COLLECT OF THE WEEK
Almighty and everlasting God, you hate nothing you have made and forgive the sins of all who are penitent: Create and make in us new and contrite hearts, that we, worthily lamenting our sins and acknowledging our wretchedness, may obtain of you, the God of all mercy, perfect remission and forgiveness; through Jesus Christ our Lord, who lives and reigns with you and the Holy Spirit, one God, for ever and ever. Amen. - Book of Common Prayer, p. 217
Titus 3:3-8 is one of those gems in Paul’s epistles where the Christian gospel is stated with compactness, elegance, and clarity. What’s really interesting is that it follows and was prompted by some instructions from Paul on Christian behavior in verses 1 and 2.
The behavior instructions for disciples of Christ are challenging. Be ready to do whatever is good. Slander no one (really, are there no exceptions?), be peaceable, considerate, gentle.
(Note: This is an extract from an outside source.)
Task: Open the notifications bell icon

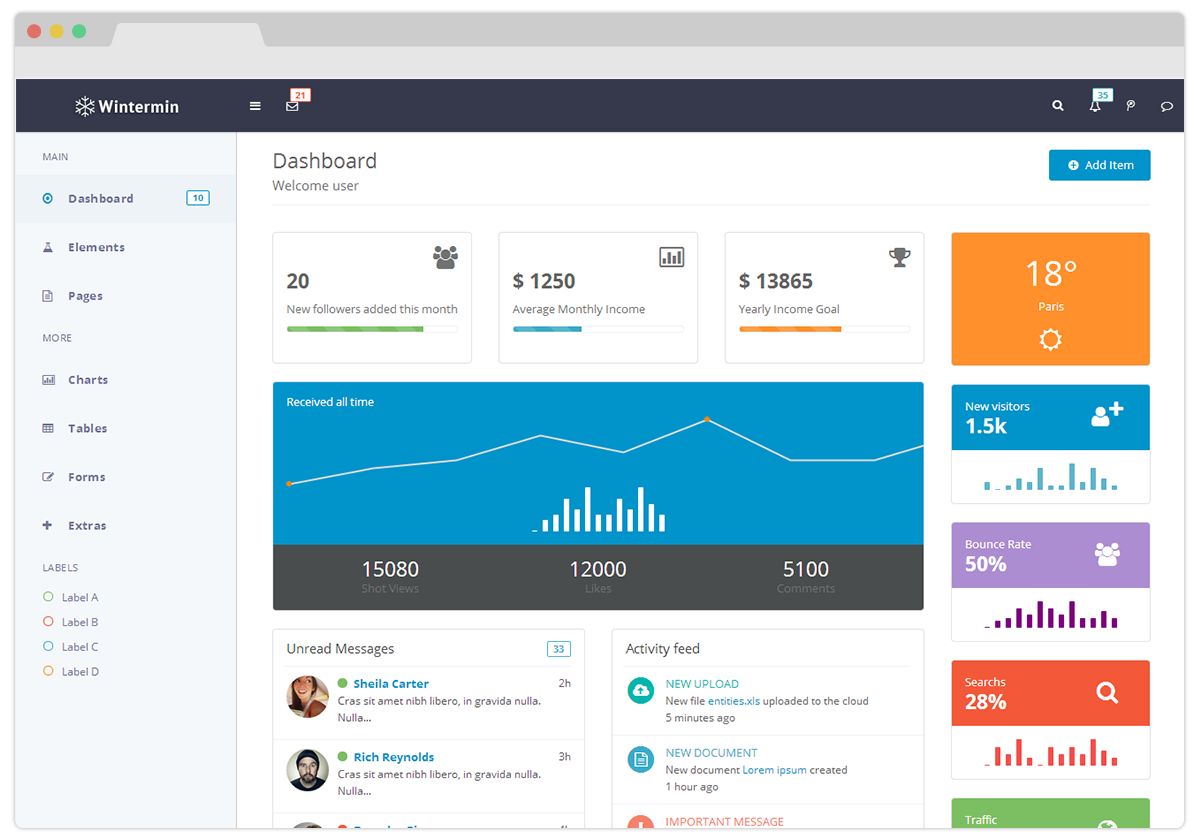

This is a tall order, hard for my sinful flesh. On my own, I cannot live this way.
Knowing this, Paul goes on to recall the spiritual condition and personal history of every true disciple. Because we were once “enslaved” by sin, we lived in “malice and envy” (the very opposite of the way we are called to live now). Then, not because of any “righteous things” we did, but out of God’s kindness, mercy, and love, he saved us through the washing of rebirth and renewal through Christ, with the result that we are now justified and heirs of the hope of eternal life.
The two little words “so that” in the next sentence are critical. “And I want you to stress these things, so that those who have trusted in God may be careful to devote themselves to doing what is good.” Here, in “these things” is the motivation, the transforming power that can enable us to do, increasingly, whatever is good. Discipleship is way of living in response to a profound act of love by God.